Description
Greek Roasted Vegetables is a colorful Mediterranean-inspired side dish made with fresh vegetables, olive oil, and aromatic herbs, roasted until tender with caramelized crispy edges. It is simple, wholesome, and pairs beautifully with a variety of main courses.
Ingredients
2 lbs fresh raw vegetables, cut into strips, pieces, or slices
2 tbsp olive oil or avocado oil
1½ tbsp Greek seasoning
2 tsp dried oregano
1/2 tsp smoked paprika
Cooking spray
Salt and pepper, to taste
Crumbled feta (optional)
Instructions
- Preheat the oven to 425°F. Spray an extra-large sheet pan with cooking spray or line it with aluminum foil and spray lightly. If using smaller pans, divide the vegetables evenly to prevent steaming.
- Spread the cut vegetables evenly on the prepared sheet pan in a single layer.
- Drizzle the vegetables with olive oil, then sprinkle Greek seasoning, dried oregano, and smoked paprika over the top.
- Gently toss and massage the vegetables to ensure they are evenly coated with oil and spices.
- Roast for 20 to 25 minutes, stirring halfway through, until tender and caramelized at the edges.
- For extra crispiness, broil for an additional 2 to 3 minutes, watching closely to prevent burning.
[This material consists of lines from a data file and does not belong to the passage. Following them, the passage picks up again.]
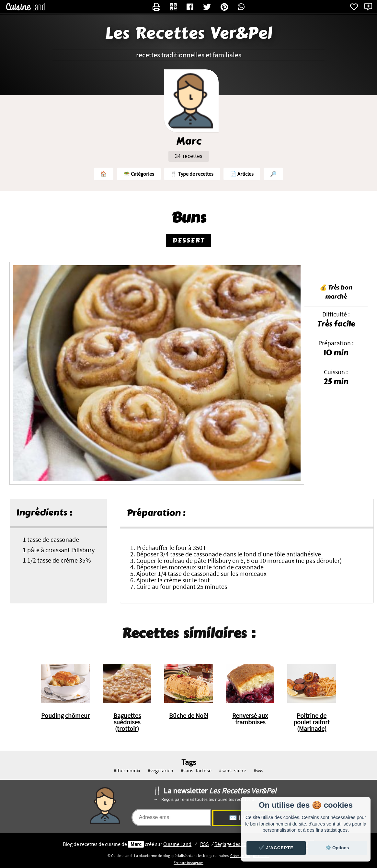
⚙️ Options (337, 848)
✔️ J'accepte (276, 848)
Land (177, 844)
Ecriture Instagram (188, 863)
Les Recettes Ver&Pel (188, 33)
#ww (258, 771)
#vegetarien (161, 771)
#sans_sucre (232, 771)
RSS (205, 844)
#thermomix (127, 771)
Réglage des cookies (236, 844)
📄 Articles (242, 174)
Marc (136, 844)
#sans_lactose (196, 771)
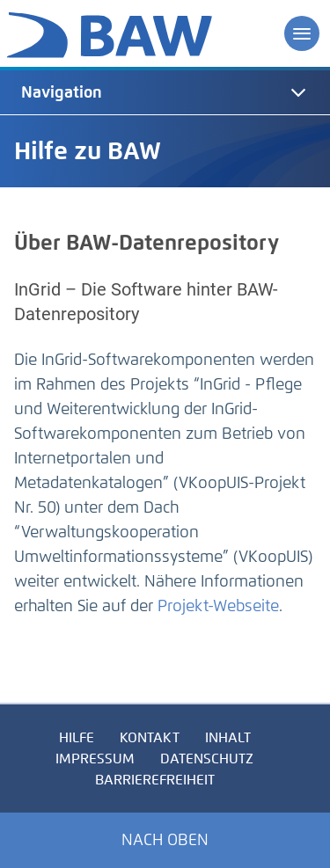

- Season with salt and pepper to taste. Sprinkle with crumbled feta if desired and serve warm.
Notes
Use a mix of zucchini, bell peppers, red onions, broccoli, carrots, eggplant, mushrooms, or cherry tomatoes for variety.
For added brightness, squeeze fresh lemon juice over the vegetables before serving.
Add chickpeas before roasting for extra protein.
To keep the dish vegan, omit the feta cheese.
Store leftovers in an airtight container in the refrigerator for up to 4 days.
Reheat in a 375°F oven for 8 to 10 minutes to restore crispiness, or microwave for a softer texture.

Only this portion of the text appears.